European Union chief Ursula von der Leyen put women in many of the top roles of her new team for her next five-year tenure at the head of the bloc on Tuesday after many EU member states had been reluctant to live up to her demand for gender parity.
Ms Von der Leyen appointed only two men in her top echelon with four women as vice presidents, including Kaja Kallas as foreign policy chief. Ms Kallas was already agreed on by government leaders.
The EU chief also added Spanish Socialist Teresa Ribera to lead the green transition and become the competition tsar. Finland’s Henna Virkkunen was her pick for rule of law and digital leader and Roxana Minzatu of Romania for social affairs leader.
Ireland’s former minister for finance Michael McGrath was named the EU’s next Commissioner for Justice. He will be responsible for leading the EU’s efforts to tackle breaches of the rule of law by member states. He will also lead the EU’s work on anti-corruption and consumer protection.
Ms von der Leyen gave foreign minister Stephane Sejourne the industrial portfolio, after French heavyweight Thierry Breton resigned and openly criticised the EU chief for allegedly “questionable governance”.
It left France with a strong voice in the Commission, and many saw Mr Breton’s shock resignation more as a removal by Ms von der Leyen of one of her most open internal critics after exerting pressure on French authorities.

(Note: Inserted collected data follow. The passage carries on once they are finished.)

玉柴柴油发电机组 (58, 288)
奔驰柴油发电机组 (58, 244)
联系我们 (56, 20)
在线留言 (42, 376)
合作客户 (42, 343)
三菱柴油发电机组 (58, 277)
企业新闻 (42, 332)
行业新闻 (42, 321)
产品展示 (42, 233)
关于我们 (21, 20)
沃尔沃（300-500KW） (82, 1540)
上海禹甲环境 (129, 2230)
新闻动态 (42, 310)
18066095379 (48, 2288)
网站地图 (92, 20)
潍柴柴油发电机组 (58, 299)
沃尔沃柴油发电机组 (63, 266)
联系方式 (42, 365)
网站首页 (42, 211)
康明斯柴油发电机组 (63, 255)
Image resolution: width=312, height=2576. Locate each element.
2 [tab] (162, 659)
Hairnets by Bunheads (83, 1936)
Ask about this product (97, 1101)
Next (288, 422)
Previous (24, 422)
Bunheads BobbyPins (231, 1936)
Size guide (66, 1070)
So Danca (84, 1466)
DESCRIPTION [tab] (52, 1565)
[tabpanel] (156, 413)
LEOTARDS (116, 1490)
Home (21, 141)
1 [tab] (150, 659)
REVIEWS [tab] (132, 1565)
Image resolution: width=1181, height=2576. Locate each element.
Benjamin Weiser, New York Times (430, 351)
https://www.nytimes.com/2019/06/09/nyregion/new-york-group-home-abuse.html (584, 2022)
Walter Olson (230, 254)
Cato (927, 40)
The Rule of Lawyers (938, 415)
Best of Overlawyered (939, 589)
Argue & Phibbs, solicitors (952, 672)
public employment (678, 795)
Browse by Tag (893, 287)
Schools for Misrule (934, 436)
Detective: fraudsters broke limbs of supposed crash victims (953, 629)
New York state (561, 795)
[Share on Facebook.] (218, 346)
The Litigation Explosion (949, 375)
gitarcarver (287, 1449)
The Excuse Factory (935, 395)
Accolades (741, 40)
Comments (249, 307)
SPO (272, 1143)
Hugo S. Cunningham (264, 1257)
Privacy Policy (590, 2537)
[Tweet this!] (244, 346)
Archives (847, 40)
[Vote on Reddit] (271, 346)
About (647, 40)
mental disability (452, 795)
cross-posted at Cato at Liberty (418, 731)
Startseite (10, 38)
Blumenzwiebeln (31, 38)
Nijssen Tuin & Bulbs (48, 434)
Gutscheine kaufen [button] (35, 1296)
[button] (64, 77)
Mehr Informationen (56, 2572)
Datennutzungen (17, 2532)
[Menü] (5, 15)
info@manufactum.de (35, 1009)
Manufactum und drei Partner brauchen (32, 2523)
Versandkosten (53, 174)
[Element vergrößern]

Compounding such problems was the defiance of many of the 27 member states as Ms von der Leyen struggled to get anywhere close to gender parity on her Commission team — they staunchly refused to give her a choice between a male and a female candidate.
She said that originally, EU nations only proposed 22% female candidates before she started to push for more.
“So I worked with the member states and we were able to improve the balance to 40% women and 60% men. And it shows that, as much as we have achieved, there is still so much more work to do,” she said.
If she could not get full gender parity in numbers, Ms von der Leyen made sure they were more than well-represented in the top jobs.
After days of secret talks with individual European governments about their picks, Ms von der Leyen huddled with the leaders of the political groups at the European Parliament in Strasbourg, France, to discuss the make-up of her college before making the final announcement.
Even if the Commission’s makeup has hardly become the talk of bar rooms or barber shops across the vast EU of 450 million people, it has enthralled the upper echelons of politics and bureaucracy, as they sought to boost one candidate or undermine another.
The Commission proposes legislation for the EU’s 27 member countries and ensures that the rules governing the world’s biggest trading bloc are respected. It is made up of a college of commissioners with a range of portfolios similar to those of government ministers, including agriculture, economic, competition, security and migration policy.
The Commission is to start work on November 1, but speculation is rife that it might not get down to business before January.
A former German defence minister, Ms von der Leyen has been pressing smaller countries to change their minds. In recent weeks, a man who was the preferred candidate of the government in Slovenia withdrew and a woman was proposed in his place.
She decides which country gets which portfolio, and some of them, like those involving trade or finance or EU enlargement, are coveted by certain countries. Key roles such as vice president — the commission has seven of these — are also much sought after.